Poucos anos atrás, descobri, através de um ritual xamânico, que meu animal de poder é o cavalo. Segundo a crença, cada um de nós possui um animal espiritual que serve como guia e aliado, nos orientando em situações difíceis. Gostei de saber que o meu é o cavalo, símbolo da liberdade e da força, apesar de não fazer ideia de como invocá-lo (não sou boa em pedir ajuda). Como tudo que envolve espiritualidade, imagino que ele esteja dentro de mim e não fora. Me socorre instintivamente.
Minha primeira tentativa de galopar, quando criança, foi um desastre, quase caí. Desde então, alimentei meu fascínio por cavalos olhando-os à distância, sem nunca mais chegar perto. Só depois dos 40 é que fiz a segunda tentativa, que foi mais bem-sucedida.

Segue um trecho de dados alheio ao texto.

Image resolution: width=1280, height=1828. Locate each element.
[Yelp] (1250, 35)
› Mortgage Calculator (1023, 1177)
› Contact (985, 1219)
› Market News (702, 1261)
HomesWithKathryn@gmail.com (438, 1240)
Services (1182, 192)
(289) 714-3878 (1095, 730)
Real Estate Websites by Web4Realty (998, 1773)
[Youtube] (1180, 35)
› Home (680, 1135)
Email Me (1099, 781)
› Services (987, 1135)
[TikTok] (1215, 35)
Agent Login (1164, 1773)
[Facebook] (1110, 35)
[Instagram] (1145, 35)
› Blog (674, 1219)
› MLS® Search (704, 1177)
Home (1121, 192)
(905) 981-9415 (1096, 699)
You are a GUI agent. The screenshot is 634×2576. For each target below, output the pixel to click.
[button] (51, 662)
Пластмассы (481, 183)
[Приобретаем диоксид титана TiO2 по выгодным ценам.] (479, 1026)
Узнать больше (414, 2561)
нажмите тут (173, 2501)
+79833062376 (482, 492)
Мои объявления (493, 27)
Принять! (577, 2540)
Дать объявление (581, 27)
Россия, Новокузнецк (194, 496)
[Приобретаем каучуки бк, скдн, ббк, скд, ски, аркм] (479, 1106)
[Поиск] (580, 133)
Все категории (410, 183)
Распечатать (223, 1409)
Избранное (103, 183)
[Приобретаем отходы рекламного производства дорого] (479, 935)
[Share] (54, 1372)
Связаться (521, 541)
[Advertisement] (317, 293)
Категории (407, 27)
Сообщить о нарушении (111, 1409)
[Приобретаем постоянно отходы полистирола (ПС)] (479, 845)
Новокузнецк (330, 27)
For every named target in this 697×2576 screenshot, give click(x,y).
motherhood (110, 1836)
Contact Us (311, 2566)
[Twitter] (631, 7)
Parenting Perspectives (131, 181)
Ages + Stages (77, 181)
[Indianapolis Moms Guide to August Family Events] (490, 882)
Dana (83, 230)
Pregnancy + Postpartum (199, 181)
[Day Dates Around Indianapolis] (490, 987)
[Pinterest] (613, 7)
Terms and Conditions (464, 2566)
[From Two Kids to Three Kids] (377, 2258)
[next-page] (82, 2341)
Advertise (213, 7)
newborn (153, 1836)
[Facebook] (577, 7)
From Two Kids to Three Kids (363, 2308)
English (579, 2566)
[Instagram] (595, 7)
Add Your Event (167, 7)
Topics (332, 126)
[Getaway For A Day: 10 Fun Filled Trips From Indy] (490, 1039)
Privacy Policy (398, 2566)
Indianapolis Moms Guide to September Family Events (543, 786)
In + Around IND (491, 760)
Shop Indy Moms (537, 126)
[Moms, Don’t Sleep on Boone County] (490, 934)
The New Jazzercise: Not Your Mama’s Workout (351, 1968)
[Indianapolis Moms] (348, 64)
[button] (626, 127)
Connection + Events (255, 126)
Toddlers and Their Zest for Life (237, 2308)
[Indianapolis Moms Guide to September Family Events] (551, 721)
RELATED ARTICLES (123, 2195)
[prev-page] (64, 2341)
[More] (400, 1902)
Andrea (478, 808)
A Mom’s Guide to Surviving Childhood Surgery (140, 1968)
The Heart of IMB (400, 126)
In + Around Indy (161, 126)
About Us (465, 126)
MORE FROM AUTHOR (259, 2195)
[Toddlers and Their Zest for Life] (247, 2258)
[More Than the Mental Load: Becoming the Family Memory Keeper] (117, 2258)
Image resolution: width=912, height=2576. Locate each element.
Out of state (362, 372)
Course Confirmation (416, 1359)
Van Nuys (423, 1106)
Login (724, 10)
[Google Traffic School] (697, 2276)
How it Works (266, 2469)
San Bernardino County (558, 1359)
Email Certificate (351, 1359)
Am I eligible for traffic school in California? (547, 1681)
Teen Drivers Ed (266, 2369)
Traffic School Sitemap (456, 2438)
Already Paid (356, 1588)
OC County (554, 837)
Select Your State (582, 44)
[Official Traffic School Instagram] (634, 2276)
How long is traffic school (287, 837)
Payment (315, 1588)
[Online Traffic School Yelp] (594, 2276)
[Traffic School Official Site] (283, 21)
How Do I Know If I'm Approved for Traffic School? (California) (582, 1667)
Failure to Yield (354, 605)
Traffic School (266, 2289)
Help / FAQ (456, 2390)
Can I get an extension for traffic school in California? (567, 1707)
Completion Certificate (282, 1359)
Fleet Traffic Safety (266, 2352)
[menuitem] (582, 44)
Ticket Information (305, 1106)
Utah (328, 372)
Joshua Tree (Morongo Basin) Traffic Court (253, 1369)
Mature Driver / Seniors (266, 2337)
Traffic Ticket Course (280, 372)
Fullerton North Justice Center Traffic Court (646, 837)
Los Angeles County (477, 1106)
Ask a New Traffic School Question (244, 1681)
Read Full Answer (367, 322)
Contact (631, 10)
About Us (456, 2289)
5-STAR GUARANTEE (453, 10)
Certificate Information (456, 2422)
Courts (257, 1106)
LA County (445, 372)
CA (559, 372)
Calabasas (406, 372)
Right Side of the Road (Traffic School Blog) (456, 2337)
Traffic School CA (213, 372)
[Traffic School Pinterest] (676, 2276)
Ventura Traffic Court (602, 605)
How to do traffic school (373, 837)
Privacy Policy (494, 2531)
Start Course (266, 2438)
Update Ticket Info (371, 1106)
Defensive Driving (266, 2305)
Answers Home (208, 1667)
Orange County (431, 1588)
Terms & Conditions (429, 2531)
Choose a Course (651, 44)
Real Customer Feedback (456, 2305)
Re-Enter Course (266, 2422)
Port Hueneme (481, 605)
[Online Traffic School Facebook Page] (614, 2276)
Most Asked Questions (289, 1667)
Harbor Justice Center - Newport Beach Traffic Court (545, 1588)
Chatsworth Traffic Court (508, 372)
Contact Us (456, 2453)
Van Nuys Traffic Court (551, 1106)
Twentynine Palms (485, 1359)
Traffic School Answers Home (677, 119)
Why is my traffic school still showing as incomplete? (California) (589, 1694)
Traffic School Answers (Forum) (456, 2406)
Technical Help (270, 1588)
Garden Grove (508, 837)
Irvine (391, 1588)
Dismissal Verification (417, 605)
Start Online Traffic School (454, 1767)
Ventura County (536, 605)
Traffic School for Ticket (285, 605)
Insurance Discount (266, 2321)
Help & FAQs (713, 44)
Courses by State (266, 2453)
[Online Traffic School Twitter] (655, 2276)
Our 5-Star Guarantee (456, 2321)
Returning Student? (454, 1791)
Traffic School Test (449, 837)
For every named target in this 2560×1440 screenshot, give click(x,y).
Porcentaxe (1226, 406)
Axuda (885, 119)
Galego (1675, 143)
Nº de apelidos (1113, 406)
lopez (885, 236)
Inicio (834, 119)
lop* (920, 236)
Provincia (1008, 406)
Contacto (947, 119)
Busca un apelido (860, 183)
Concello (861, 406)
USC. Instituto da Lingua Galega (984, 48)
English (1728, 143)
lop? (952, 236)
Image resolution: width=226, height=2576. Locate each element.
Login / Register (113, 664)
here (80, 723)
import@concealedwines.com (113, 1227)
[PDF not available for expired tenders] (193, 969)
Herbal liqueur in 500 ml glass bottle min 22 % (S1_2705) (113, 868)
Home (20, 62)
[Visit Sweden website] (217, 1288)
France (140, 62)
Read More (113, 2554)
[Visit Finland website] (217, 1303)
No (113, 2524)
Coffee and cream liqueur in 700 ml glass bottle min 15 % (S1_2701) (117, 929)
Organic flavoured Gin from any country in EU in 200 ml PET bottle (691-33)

Hoje, quando surge a oportunidade, domino o medo (que ainda sinto) e monto. E, a cada vez, é um acontecimento triunfal. Cavalgar nunca será o mesmo que andar de bicicleta ou moto. É um ser vivo carregando outro. Há uma desconcertante troca de energia. De respeito. Comunhão. Ancestralidade.
Mas quem comanda quem?
Pode parecer que elegi este assunto inspirada pela Semana Farroupilha, tão cara aos gaúchos, mas a gaúcha que me trouxe até aqui foi a cineasta Flavia Moraes e seu belíssimo documentário Visions in the Dark, em que ela aprofunda a relação entre o cavalo, o homem e a natureza. Mesmo quem não se interessa pelo assunto lembrará que bons filmes são sobre o que a gente sente, não sobre o que a gente vê (e se fosse o caso, compensaria: Flavia é uma artista, cada cena é uma pintura).
Nos ambientes em que cavalos e homens são parceiros de lida, a masculinidade predomina através de virtudes como coragem e determinação. Mas, até neste reduto, a mulher vem conquistando espaço e propõe reflexões que, já funcionando em tantas outras áreas, começam a funcionar no campo também. Força é um substantivo feminino. A nossa não se manifesta através da agressividade e da disputa pelo controle. Saímos das cozinhas e das salas de costuras para, ao lado dos homens, domar este mundo selvagem, mas o processo pode ser feito de forma menos violenta. Cavalos são animais majestosos e livres. Não são de ninguém, apenas deles mesmos. Assim como você, assim como eu. Tanto eles quanto nós podemos ser “amansados” através da escuta, da confiança, do amor e da integração com o entorno.
Tradições não precisam morrer, basta que sejam atualizadas. Em tempo de crises relacionais, em que cada um tenta subjugar para não ser subjugado, o filme transcende e nos desperta para o óbvio: estamos todos aqui para proteger-nos mutuamente, não para nos prevalecer. Ninguém comanda ninguém. Menos poder, mais instinto, e chegará o dia em que cada um socorrerá o outro.